● **Assignment**: Reproduce the following material line for line, with no changes.

● **Material provided**:
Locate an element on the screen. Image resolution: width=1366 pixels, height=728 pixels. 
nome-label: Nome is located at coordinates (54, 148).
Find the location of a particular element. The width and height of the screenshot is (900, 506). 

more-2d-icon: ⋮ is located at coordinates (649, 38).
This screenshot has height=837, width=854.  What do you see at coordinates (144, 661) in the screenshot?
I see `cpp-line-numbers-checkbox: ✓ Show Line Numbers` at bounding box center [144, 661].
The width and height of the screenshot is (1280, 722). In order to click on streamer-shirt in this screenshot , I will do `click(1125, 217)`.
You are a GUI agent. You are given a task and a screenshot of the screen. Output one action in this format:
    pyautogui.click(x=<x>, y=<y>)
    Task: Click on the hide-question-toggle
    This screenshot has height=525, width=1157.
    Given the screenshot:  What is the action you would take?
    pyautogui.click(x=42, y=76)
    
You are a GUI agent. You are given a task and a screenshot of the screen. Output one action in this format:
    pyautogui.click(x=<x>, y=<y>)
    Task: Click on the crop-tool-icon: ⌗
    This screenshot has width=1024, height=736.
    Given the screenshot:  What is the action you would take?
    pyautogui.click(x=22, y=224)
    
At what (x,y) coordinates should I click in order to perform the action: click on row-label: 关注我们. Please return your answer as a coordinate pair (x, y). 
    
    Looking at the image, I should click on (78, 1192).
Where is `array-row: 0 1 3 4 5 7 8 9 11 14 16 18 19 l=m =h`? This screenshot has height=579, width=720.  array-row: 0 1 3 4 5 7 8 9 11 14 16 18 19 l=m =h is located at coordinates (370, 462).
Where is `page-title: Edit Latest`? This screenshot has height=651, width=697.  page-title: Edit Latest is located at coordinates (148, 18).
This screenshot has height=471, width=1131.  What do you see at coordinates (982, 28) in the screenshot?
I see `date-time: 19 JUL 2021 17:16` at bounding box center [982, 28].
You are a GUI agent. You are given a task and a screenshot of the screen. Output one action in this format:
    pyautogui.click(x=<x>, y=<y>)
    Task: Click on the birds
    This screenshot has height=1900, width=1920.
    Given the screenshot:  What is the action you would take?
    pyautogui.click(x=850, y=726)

● **Exercise answer**:
Locate an element on the screen. Image resolution: width=1366 pixels, height=728 pixels. 
nome-label: Nome is located at coordinates (54, 148).
Find the location of a particular element. The width and height of the screenshot is (900, 506). 

more-2d-icon: ⋮ is located at coordinates (649, 38).
This screenshot has height=837, width=854.  What do you see at coordinates (144, 661) in the screenshot?
I see `cpp-line-numbers-checkbox: ✓ Show Line Numbers` at bounding box center [144, 661].
The width and height of the screenshot is (1280, 722). In order to click on streamer-shirt in this screenshot , I will do `click(1125, 217)`.
You are a GUI agent. You are given a task and a screenshot of the screen. Output one action in this format:
    pyautogui.click(x=<x>, y=<y>)
    Task: Click on the hide-question-toggle
    This screenshot has height=525, width=1157.
    Given the screenshot:  What is the action you would take?
    pyautogui.click(x=42, y=76)
    
You are a GUI agent. You are given a task and a screenshot of the screen. Output one action in this format:
    pyautogui.click(x=<x>, y=<y>)
    Task: Click on the crop-tool-icon: ⌗
    This screenshot has width=1024, height=736.
    Given the screenshot:  What is the action you would take?
    pyautogui.click(x=22, y=224)
    
At what (x,y) coordinates should I click in order to perform the action: click on row-label: 关注我们. Please return your answer as a coordinate pair (x, y). 
    
    Looking at the image, I should click on (78, 1192).
Where is `array-row: 0 1 3 4 5 7 8 9 11 14 16 18 19 l=m =h`? This screenshot has height=579, width=720.  array-row: 0 1 3 4 5 7 8 9 11 14 16 18 19 l=m =h is located at coordinates (370, 462).
Where is `page-title: Edit Latest`? This screenshot has height=651, width=697.  page-title: Edit Latest is located at coordinates (148, 18).
This screenshot has height=471, width=1131.  What do you see at coordinates (982, 28) in the screenshot?
I see `date-time: 19 JUL 2021 17:16` at bounding box center [982, 28].
You are a GUI agent. You are given a task and a screenshot of the screen. Output one action in this format:
    pyautogui.click(x=<x>, y=<y>)
    Task: Click on the birds
    This screenshot has height=1900, width=1920.
    Given the screenshot:  What is the action you would take?
    pyautogui.click(x=850, y=726)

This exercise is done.